OPTICC Center Research Studies

OPTICC studies were identified through a competitive process during the OPTICC Center grant development process. Investigators submitting applications for funding were encouraged to focus on implementation challenges related to cancer control initiatives.

Implementation study #1
Increasing colorectal cancer screening through optimized implementation of an evidence-based intervention

Practice facilitation is an effective strategy for improving preventive service delivery and chronic disease management in primary care settings. However, practice facilitation can be conducted in myriad ways, resulting in varying degrees of effectiveness. Researchers partnered with I-Lab members WPRN and BCCHP to optimize the impact of practice facilitation on colorectal cancer screening in FQHCs.

Implementation STUDY #2
A patient centered approach to tailoring human papilloma virus self-sampling for cervical cancer screening (PATH)

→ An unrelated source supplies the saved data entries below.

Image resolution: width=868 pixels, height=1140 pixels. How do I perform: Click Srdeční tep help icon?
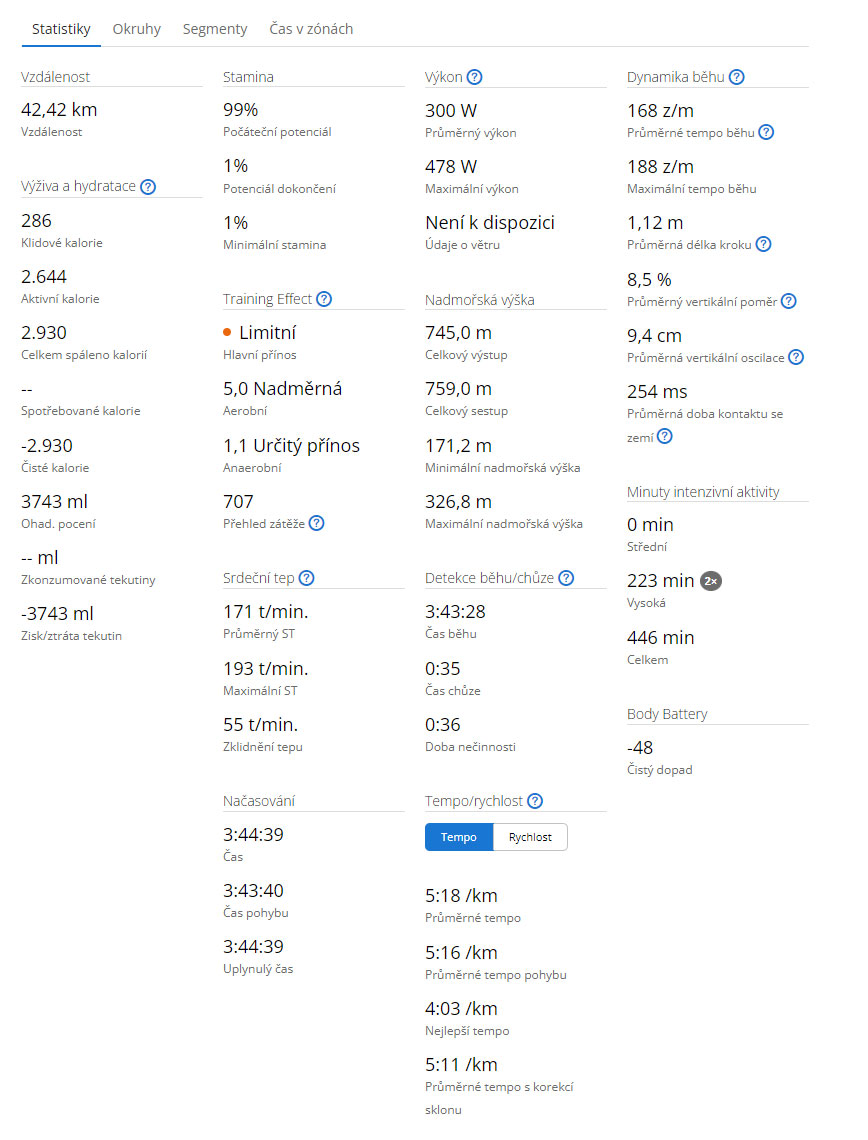(307, 578)
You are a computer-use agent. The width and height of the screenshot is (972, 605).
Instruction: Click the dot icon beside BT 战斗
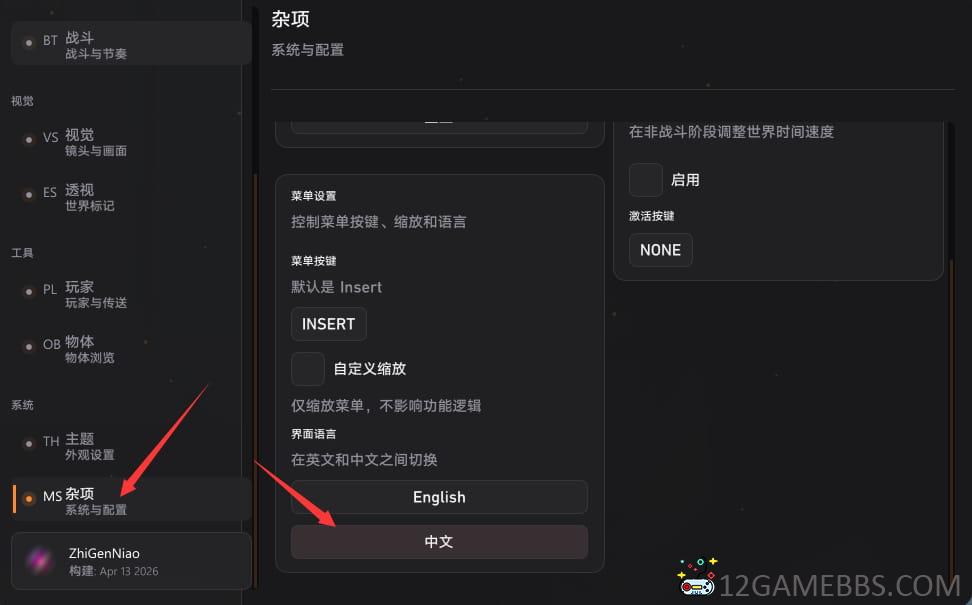pyautogui.click(x=29, y=43)
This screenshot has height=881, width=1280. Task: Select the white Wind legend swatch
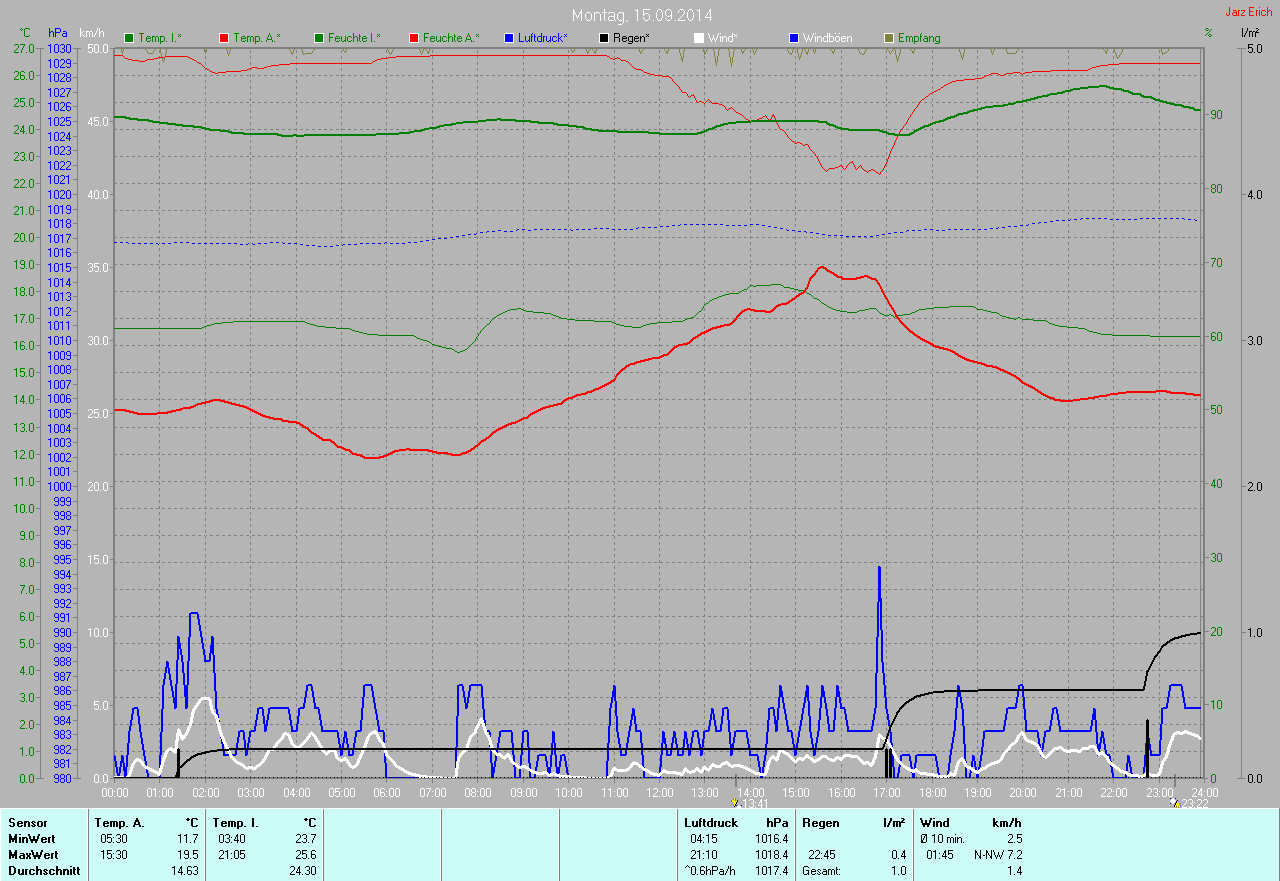[699, 38]
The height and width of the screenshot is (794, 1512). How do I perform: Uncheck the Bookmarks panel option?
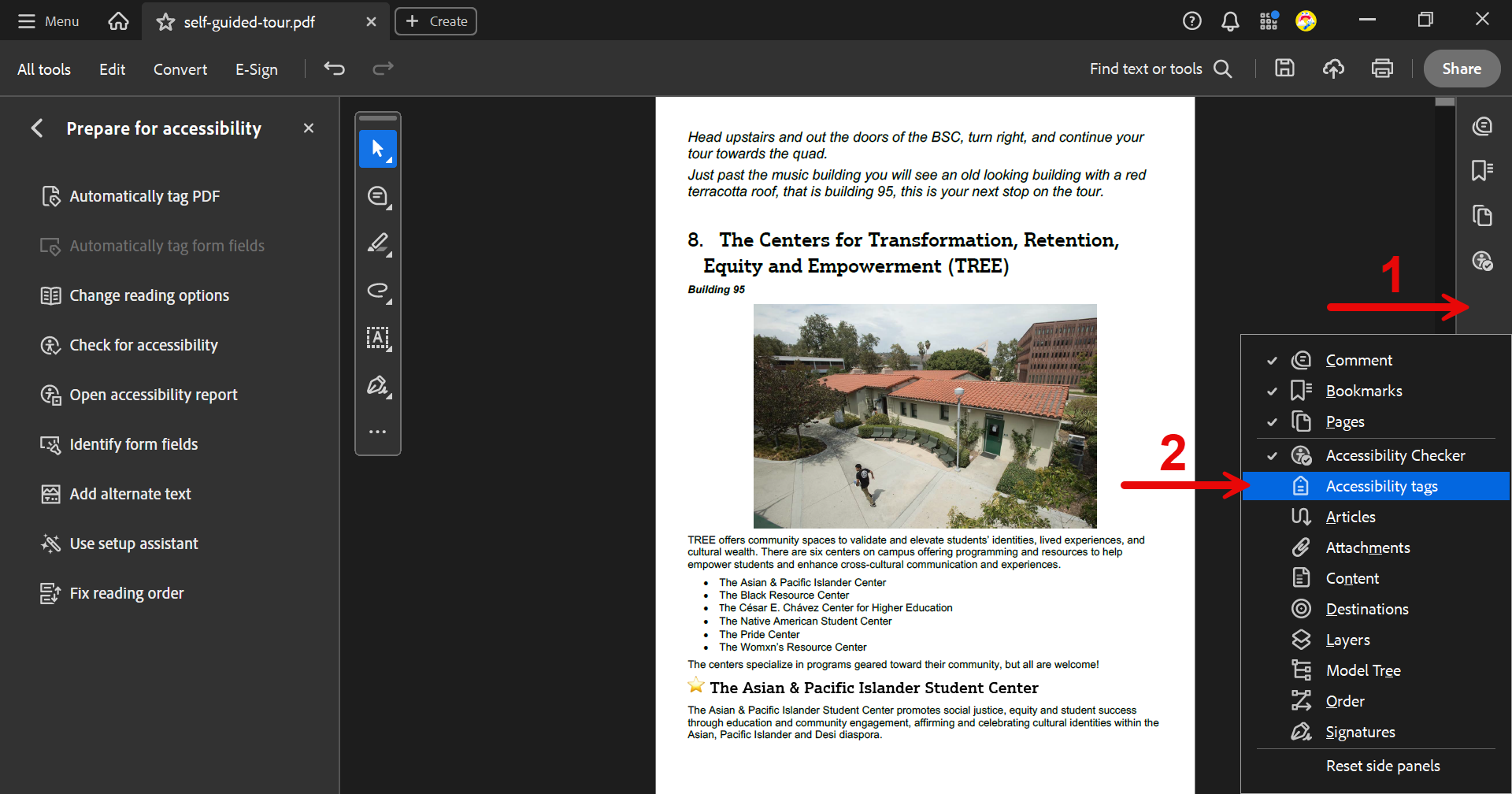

In a recently completed pragmatic trial, home-based testing increased cervical cancer screening by 50% in a hard-to-reach population. However, qualitative inquiry with women who did not complete the screening illuminated the opportunity to optimize implementation by distributing patient-centered outreach materials with HPV self-sampling kits. Researchers partnered with I-Lab member KPWA to develop patient outreach materials.

pilot study #1
Assessing acceptability, feasibility, & demand of a ride-share transportation program for patients with abnormal FIT

Transportation is a frequently cited determinant to colonoscopy completion and a likely contributor to lack of FIT follow-up. Ride-share platforms are potentially scalable and cost-effective strategies as rides are scheduled by the health care team, costs are billed to the organization and utilization does not require individual smartphone ownership. Researchers partnered with Harborview Medical Center (UW Medicine) to assess the acceptability, feasibility, and demand for such a ride-share transportation program for patients with abnormal FIT results.

pilot study #2
A staged approach to implementing hereditary cancer risk assessment guidelines for large-scale testing

Clinical guidelines recommend routine ascertainment of individuals at increased hereditary breast and ovarian cancer risk to facilitate timely access to counseling, testing, and risk-management. Yet only about 20% of eligible women have ever discussed genetic testing with a health professional. Researchers partnered with I-Lab member KPWA, leveraging an existing implementation effort to match and identify promising strategies to implement hereditary breast cancer risk assessment guidelines using a stakeholder-driven approach.

pilot study #3
Designing a chatbot intervention to ameliorate disparities in breast cancer screening

Few effective scalable strategies have been shown to improve breast cancer screening outcomes for Black women. Conversational technologies such as chatbots offer a promising approach that can be tailored to individual needs and are of low-resource burden to primary care practices. Using Stage II and Stage III methods, this study explored how a chatbot could address perceived barriers to breast cancer screening among Black women and how chatbot features could be optimized to improve breast cancer screening outcomes.

MEASUREMENT STUDY
Improving identification of determinants of evidence-based practice implementation

Assessing implementation determinants (i.e., barriers and facilitators) before and during implementation is widely regarded critical for successfully integrating evidence-based interventions in cancer control into routine practice. Yet, available measures of implementation determinants lack desirable psychometric and pragmatic qualities, limiting their use and usefulness in both research and practice. This study compiled a bank of items used to measure intervention characteristics in previous studies, assessed the content validity of the items in the item bank, and assessed the reliability, concurrent validity, and predictive validity of measures constructed from items demonstrating good content validity.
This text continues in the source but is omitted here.